Başbakan Erdoğan, Nesin'in kaleme aldığı yazıdaki ‘Bütün bu şeraitten daha elim ve daha vahim olmak üzere, Amerika'dan borç dahi alınabilir. Hatta bu borç alınan paralar, ziyafetlerde yenilebilir.' cümlelerini atlayarak sözlerine devam etti. Başbakan Erdoğan ayrıca, 'Bir gün nümayiş yapmak için emir alırsan, bütün polisleri yanı başında bulacaksın. Emniyet müdürlüğümüzde dövülebilir. Demir Ahmet tarafından sövülebilir.' cümlelerini de es geçti.

Aziz Nesin'in kaleme aldığı yazının tam metni ise şöyle:

Ey Türk faşisti
TAN gazetesinin yakılmasını bilen Aziz Nesin şöyle yazıyor: EY Türk faşisti! Birinci vazifen, Türk matbaalarını yıkmak, makinelerini ısırmak, demirlerini dişleyip duvarlara saldırmaktır. Mevcudiyetinin ve istikbalinin yegane temeli, gazeteleri çamurlara serip üzerinde ağzın köpürünceye kadar tepinmektir. Bu temel, partinin hazinesidir.(Başbakan'ın es geçtiği cümle-Bir gün nümayiş yapmak için emir alırsan, bütün polisleri yanı başında bulacaksın.) Meydanlarda kitaplarını yaktığın namuslu insanlar, bütün dünyada eşi emsali görülmemiş şekilde işkenceye tabii tutulabilir. (Başbakan'ın atladığı satır- Emniyet müdürlüğümüzde dövülebilir. Demir Ahmet tarafından sövülebilir.) Bütün malları mülkleri zapt edilmiş, matbaaları yıkılmış, gazeteleri kapatılmış, evleri tarumar edilmiş, çoluk çocuğu dağıtılmış, haneleri işgal, kendileri perişan edilmiş olabilir. (Başbakan'ın atladığı satır-Bütün bu şeraitten daha elim ve daha vahim olmak üzere, Amerika'dan borç dahi alınabilir. Hatta bu borç alınan paralar, ziyafetlerde yenilebilir.) Ey faşist yumurcakları! İşte bu ahval ve şerait içinde dahi, bütün bu yapılanları kafi görmeden; vazifen matbaaları yıkmak, makineleri ısırmak, parçalamaktır. Muhtaç olduğun kazma, balta, Halk Partisi'nin ambarında mevcuttur.

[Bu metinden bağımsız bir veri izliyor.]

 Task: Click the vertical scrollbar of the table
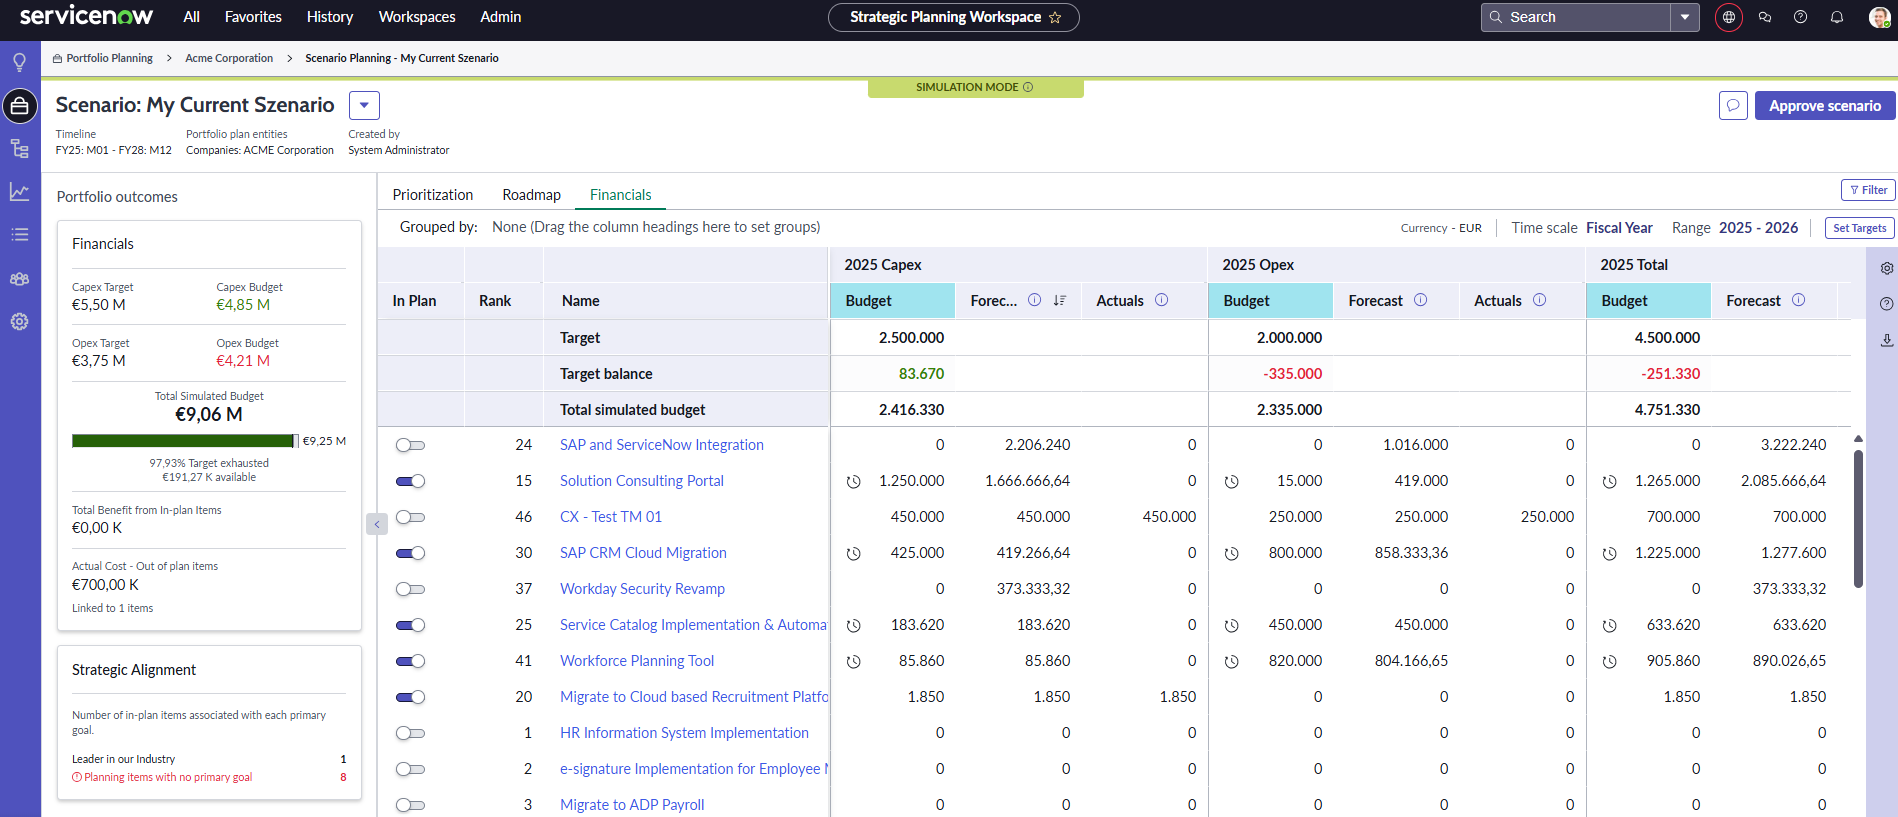coord(1858,520)
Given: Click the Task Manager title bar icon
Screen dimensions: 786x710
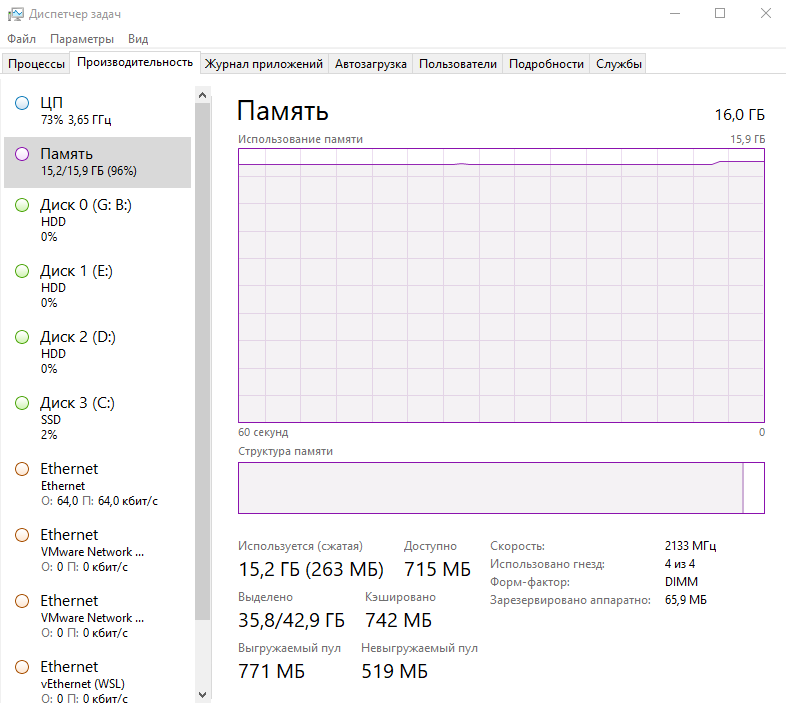Looking at the screenshot, I should pyautogui.click(x=15, y=14).
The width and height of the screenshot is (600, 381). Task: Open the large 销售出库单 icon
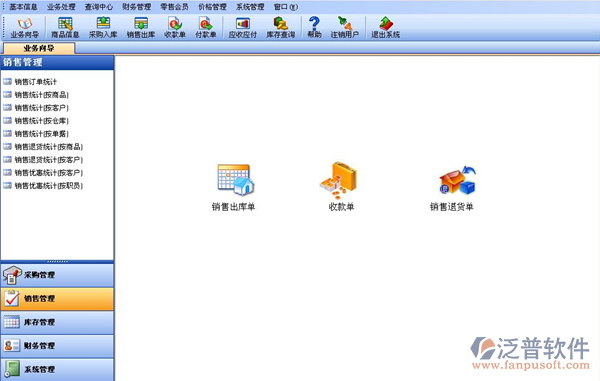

16 yıl önce polemiğe girdiği Nesin'den alıntı yaptı
Başbakan Erdoğan'ın bugün kaynak gösterdiği isim Aziz Nesin'le tam 16 yıl önce Şerşatçı polemiğine girmişti. Nesin, 1994 yılında Erdoğan'ı ‘şeriatçı' olmakla suçluyor ve şöyle konuşuyordu: "Siz bana dayanamadığınızı kanıtladınız. Belediye Başkanı olduğunuz gün ‘İstanbul'dan Aziz Nesin'in adını kazıyacağım' dediniz. Siz benim varlığıma dayanamıyorsunuz. Zaten benim adım yok ki İstanbul'da... Neyi kazıyacaksınız?"

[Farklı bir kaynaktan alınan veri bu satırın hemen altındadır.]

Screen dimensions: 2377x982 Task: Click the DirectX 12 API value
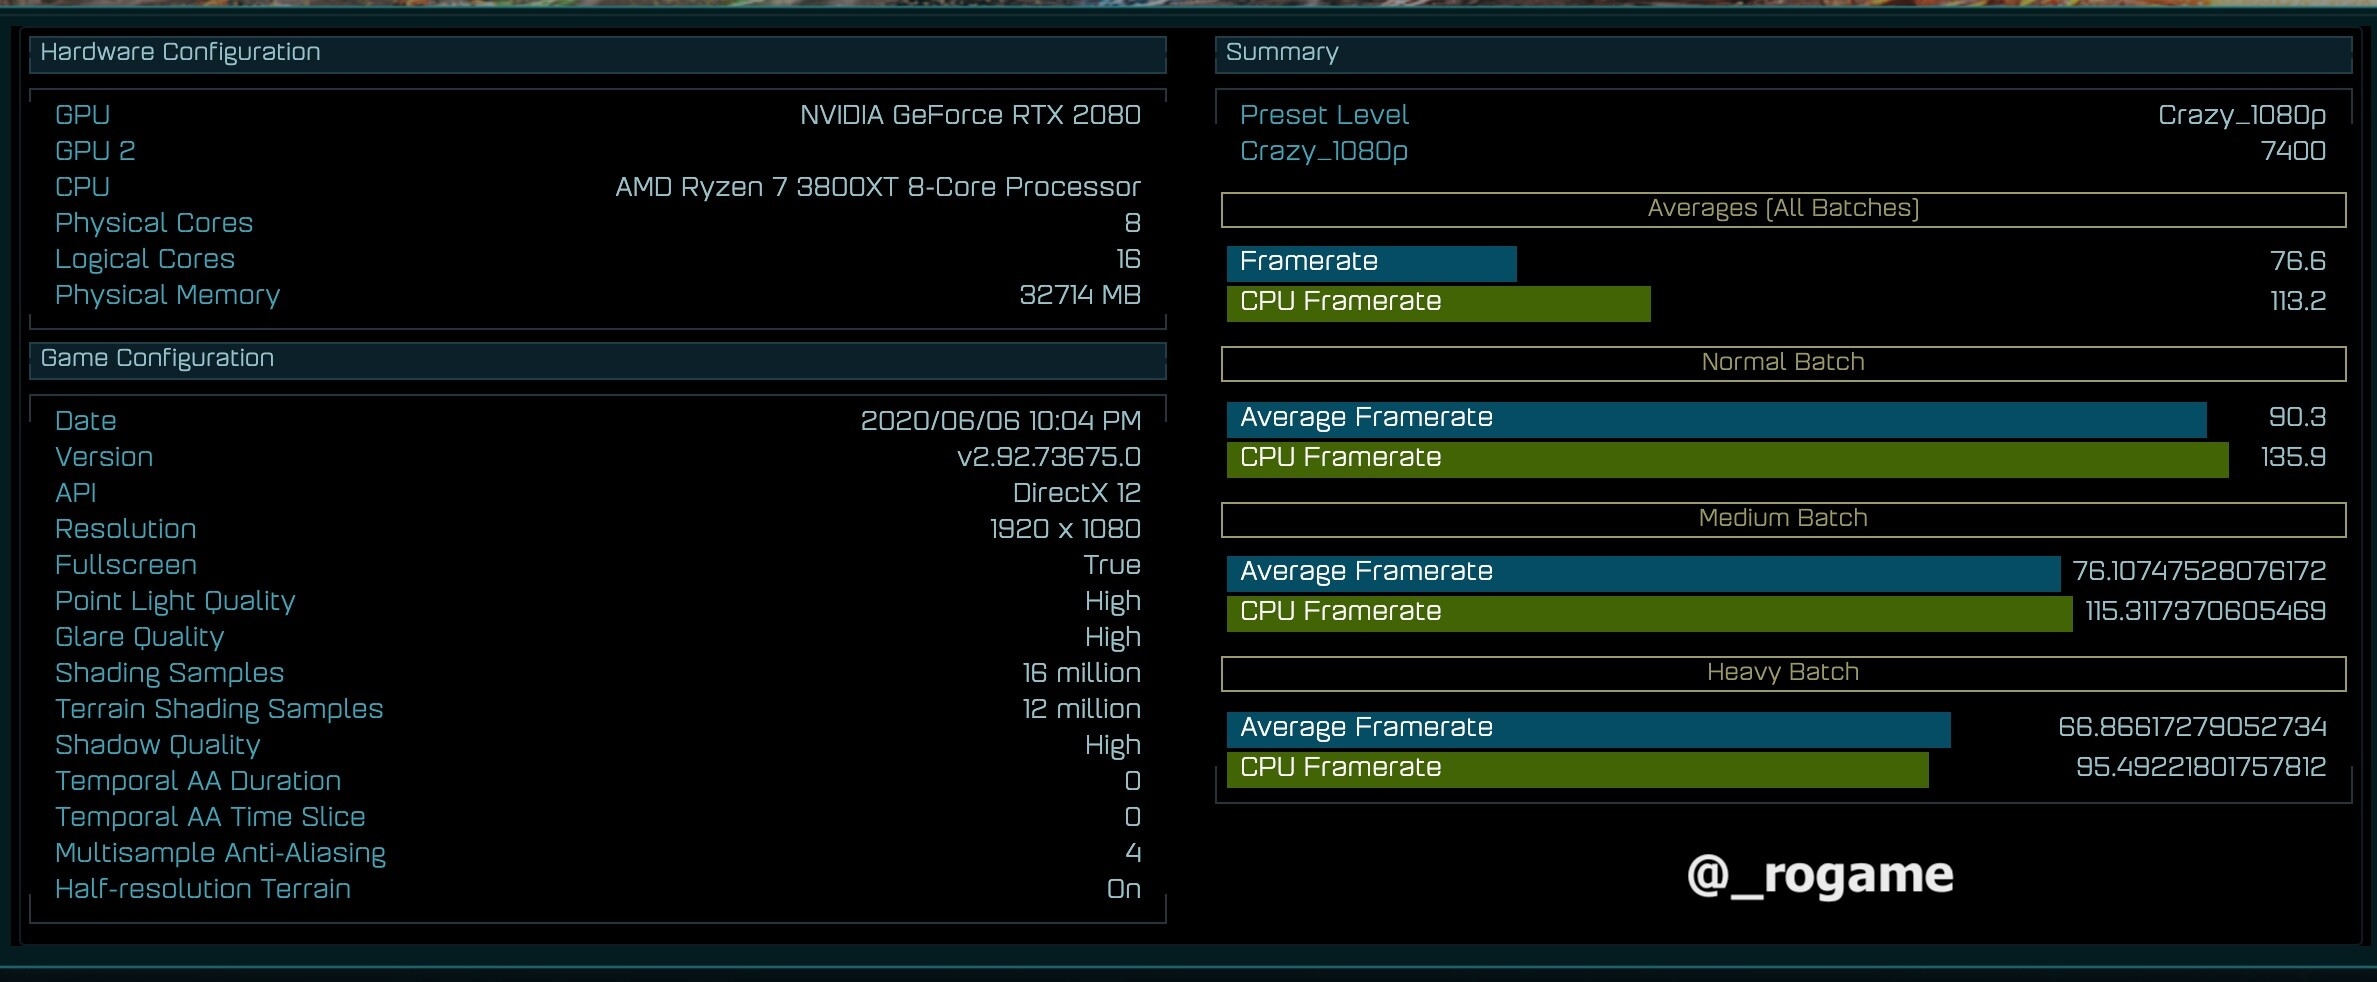pyautogui.click(x=1076, y=494)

Cevizoğlu'nun kitabından Erdoğan-Nesin polemiği
Hulki Cevizoğlu, 1994 yılında HBB televizyonunda yaptığı sohbetleri "Geçmiş Zaman Olur ki..." adıyla kitap halinde yayınladı. Bu kitapta o dönem İstanbul Belediye Başkanı olan Recep Tayyip Erdoğan ve Aziz Nesin arasında yaşanan polemik şu şekilde anlatıldı:

"Tarih 22 Kasım 1994... HBB televizyonu - Ceviz Kabuğu Programı... İstanbul Büyükşehir Belediye Başkanı olan Tayyip Erdoğan, Aziz Nesin'e şöyle ateş püskürüyor: "Benimle ilgili Aziz Nesin Bey bir ifade kullandı. ‘İstanbul Büyükşehir Belediye Başkanı, ben şeriatçıyım' diyor. İşte böyle diyenlerin olduğu Türkiye'de filan... Onları yetiştirenler... İmam hatip okullarına saldırlar filan... Aziz Nesin Bey kendisinin aydın olduğunu söylüyor. Tabii aydınlığın tarifini de, karanlığın tarifini de anlamak mümkün değil.

Bu nasıl aydınlık ki ‘Ben şeriatçıyım' diyen bir insana kalkıp bundan rahatsız olduğunu ifade ediyor? Bu Türkiye'de halkın yüzde 98'i Müslüman derler. Bilmiyorum Aziz Nesin Bey buna katılır mı, katılmaz mı?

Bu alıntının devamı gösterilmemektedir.